All I can say is that I am glad that the fire did not happen while the vessel was at sea, and I hope that there were not any casualties.

Frank


----------



## hawkey01 (Mar 15, 2006)

An amazing fire and as Raymond & Frank say how does a new build burn so easily. I assumed everything would be flame retardant and near impossible to burn. Mind you think back on the Hyundai Fortune how the superstructure burnt on her. Also do these new accommodation blocks/skyscapers have any external ladders. I asume there are some in there somewhere.
Hawkey01 (Read)


----------



## fred henderson (Jun 13, 2005)

*Nothing is completely fireproof*

No material is completely fireproof. If the temperature is high enough everything will burn, explode or vaporise, even concrete. Steel is a great conductor of heat, just look at an electric hotplate on a cooker hob. Fire retardent material will delay a fire but the only way to stop it is to remove the oxygen. In my experience the best system in an enclosed space was the good old halon drench and the most effective fire retardent was asbestos.
These will not be in a new ship, and of course the structure is so high that the firefighters cannot gain access. It is probable that the sprinkler system has not been commissioned yet.

Fred


----------



## John Rogers (May 11, 2004)

It could be the paint and cleaning material left in the wheelhouse since she was still being finished. Thats quite a fierce looking fire on the bridge.
John.


----------



## Ships Agent (Jun 2, 2006)

*Maresk fire*



Principe_Perfeito said:


> See the photos here:
> http://www.112-odense.dk/2006/Jun/09062006/09062006.htm
> 
> Best regards from Lisbon,
> Paulo Mestre


thought for a moment that it was the Maresk Greenock but I am behind the times as I see she has already been handed over to her owners


----------



## Jan Hendrik (Feb 14, 2005)

*Maersk container ship*

You can also watch a 1 and half minute film of this fire, go to: 
http://www.112-odense.dk/

then click on "film" on the left side and from the 3 options, you take the lowest screen. Double click, download 3.5 Mb.
Please note : no sound.

This website gives you access to all sorts of fires the Odense Firebrigade has dealt with the past few years, just in case you are interested.
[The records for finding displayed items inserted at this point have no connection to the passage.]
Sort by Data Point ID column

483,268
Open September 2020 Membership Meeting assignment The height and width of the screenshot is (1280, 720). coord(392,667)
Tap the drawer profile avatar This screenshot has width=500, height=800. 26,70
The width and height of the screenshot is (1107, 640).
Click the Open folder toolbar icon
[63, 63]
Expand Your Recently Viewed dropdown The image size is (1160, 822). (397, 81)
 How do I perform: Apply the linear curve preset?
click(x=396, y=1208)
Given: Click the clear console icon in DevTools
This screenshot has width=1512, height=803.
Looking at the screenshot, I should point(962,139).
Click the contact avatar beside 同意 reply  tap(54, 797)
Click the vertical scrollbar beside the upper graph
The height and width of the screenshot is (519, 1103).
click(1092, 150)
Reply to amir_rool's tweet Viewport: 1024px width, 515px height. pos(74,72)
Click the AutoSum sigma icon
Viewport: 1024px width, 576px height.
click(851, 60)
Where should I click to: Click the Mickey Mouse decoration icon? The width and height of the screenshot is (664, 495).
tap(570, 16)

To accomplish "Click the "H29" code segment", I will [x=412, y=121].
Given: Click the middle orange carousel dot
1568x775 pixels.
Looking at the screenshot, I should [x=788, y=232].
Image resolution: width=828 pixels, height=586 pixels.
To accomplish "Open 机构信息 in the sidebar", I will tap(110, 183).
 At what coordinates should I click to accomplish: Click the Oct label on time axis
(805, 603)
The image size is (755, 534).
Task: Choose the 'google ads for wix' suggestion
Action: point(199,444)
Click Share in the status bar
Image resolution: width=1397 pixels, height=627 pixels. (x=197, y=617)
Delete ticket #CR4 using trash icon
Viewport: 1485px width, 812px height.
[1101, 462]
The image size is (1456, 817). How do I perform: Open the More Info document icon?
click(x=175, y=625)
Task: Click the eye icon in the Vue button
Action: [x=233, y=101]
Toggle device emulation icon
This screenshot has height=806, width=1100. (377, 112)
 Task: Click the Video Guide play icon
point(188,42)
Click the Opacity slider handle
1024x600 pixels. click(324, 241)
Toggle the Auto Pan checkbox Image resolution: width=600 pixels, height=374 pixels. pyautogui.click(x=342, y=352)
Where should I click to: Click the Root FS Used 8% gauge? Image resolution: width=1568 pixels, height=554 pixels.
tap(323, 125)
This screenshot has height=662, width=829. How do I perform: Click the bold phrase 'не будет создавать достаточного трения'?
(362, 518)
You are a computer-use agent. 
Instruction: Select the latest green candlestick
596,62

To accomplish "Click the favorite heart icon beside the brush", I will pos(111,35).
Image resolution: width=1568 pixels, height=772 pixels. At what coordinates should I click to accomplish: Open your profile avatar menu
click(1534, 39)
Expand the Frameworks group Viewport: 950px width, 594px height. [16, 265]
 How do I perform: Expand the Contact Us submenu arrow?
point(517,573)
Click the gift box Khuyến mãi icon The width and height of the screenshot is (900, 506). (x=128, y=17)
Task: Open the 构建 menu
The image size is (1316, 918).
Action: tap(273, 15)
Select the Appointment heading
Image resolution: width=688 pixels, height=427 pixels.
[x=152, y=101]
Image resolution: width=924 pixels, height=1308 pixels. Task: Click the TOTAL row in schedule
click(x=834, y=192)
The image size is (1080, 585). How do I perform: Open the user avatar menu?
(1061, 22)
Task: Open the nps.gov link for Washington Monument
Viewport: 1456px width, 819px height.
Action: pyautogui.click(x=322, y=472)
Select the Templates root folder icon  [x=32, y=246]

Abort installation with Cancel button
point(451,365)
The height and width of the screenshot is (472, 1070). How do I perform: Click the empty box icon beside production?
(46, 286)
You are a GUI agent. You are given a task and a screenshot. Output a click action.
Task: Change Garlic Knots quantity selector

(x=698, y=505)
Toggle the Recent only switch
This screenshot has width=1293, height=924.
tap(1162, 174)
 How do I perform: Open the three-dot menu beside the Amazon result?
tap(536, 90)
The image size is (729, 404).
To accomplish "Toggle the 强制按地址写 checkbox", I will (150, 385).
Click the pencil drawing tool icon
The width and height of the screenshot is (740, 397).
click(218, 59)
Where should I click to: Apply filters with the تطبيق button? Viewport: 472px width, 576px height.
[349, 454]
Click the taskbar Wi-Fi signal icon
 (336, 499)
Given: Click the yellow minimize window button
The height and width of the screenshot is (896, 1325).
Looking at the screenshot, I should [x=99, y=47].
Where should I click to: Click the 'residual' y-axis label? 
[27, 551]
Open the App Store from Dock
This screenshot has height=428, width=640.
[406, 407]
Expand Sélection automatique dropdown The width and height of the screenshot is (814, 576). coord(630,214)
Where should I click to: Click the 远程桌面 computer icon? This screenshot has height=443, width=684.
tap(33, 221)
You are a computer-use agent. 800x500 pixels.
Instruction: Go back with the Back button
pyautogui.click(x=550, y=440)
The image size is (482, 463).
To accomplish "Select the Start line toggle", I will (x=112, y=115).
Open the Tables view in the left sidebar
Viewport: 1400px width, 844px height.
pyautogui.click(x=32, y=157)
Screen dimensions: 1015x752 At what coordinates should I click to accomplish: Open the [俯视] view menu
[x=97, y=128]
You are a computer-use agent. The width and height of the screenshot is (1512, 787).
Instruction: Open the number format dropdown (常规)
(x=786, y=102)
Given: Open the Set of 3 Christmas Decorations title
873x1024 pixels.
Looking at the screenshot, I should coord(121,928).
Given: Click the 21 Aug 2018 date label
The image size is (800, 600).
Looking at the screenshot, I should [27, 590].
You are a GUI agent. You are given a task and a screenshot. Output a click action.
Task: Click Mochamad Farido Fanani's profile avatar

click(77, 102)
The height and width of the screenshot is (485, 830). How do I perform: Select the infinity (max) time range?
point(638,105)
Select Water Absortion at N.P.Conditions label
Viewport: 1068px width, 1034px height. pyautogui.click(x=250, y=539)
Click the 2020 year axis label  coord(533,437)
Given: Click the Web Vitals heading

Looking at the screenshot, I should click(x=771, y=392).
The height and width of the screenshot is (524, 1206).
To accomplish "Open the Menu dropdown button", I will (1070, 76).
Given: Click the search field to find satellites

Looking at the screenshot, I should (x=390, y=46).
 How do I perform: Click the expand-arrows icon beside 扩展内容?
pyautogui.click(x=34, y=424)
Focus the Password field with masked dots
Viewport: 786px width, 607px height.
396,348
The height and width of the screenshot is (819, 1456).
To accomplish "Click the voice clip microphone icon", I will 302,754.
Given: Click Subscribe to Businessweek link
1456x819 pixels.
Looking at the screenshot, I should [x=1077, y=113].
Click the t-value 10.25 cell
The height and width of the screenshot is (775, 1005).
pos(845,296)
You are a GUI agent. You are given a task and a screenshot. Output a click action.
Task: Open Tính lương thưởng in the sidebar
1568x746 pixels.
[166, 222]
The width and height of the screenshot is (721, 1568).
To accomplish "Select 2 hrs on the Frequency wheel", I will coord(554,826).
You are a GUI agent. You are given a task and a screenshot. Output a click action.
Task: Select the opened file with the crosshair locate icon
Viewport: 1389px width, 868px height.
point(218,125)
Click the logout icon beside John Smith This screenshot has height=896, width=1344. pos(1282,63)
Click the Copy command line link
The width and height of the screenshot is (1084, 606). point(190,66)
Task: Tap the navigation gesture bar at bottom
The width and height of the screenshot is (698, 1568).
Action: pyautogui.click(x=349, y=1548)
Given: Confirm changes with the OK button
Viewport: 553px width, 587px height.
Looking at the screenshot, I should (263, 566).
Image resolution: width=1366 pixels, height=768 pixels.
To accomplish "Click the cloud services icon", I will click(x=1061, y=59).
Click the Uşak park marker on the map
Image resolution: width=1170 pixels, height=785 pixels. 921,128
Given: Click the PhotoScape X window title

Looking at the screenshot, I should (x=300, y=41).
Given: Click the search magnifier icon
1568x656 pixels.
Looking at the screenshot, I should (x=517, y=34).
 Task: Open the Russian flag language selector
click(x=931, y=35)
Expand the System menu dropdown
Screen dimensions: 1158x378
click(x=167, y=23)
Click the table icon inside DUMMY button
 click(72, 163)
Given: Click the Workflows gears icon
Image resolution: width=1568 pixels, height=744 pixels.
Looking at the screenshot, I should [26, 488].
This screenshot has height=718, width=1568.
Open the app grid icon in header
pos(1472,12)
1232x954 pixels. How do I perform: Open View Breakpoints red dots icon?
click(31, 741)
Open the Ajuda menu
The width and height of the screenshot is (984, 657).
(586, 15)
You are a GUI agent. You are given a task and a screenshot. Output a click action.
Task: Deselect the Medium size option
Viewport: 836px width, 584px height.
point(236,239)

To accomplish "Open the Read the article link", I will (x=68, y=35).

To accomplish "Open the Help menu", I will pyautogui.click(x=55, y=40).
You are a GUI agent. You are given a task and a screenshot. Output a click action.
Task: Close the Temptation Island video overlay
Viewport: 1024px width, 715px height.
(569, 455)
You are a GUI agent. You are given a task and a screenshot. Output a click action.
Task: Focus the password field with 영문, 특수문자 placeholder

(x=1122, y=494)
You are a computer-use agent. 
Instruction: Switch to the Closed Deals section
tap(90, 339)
This particular vessel of nearly 400 mtr in length supposes to carry 13.500 TEU and is one of a series of four. Massive.
Jan


----------



## Tmac1720 (Jun 24, 2005)

If it's of any interest when H&W were outfitting a vessel the bridge area always had lots of waxed paper laid down to protect the deck covering from paint splashes dirty boot prints etc. As well as that the bridge equipment would all be double wrapped in polythene film for protection. Add all that to the usual crap lying around such as air lines, paint tins and assorted bits of wood a fire caused by a small spark can quickly spread. We had a serious engine room fire on the English Star under construction for Blue Star, caused by a welding spark where someone forgot to put down the fire blanket. It only takes a second of carelessness and all hell breaks out.


----------



## Principe_Perfeito (Aug 21, 2005)

A (in)famous loss by fire at Belfast was the beautifull motorship BERMUDA of Furness Bermuda, while being rebuilt by Workman Clark after a devastating fire at the pier in Bermuda in 1931.

Does anyone know what was official cause to the fire? 
I only know that the fire started in the engineers quarters.

Best regards from Lisbon,
Paulo Mestre



Tmac1720 said:


> If it's of any interest when H&W were outfitting a vessel the bridge area always had lots of waxed paper laid down to protect the deck covering from paint splashes dirty boot prints etc. As well as that the bridge equipment would all be double wrapped in polythene film for protection. Add all that to the usual crap lying around such as air lines, paint tins and assorted bits of wood a fire caused by a small spark can quickly spread. We had a serious engine room fire on the English Star under construction for Blue Star, caused by a welding spark where someone forgot to put down the fire blanket. It only takes a second of carelessness and all hell breaks out.


----------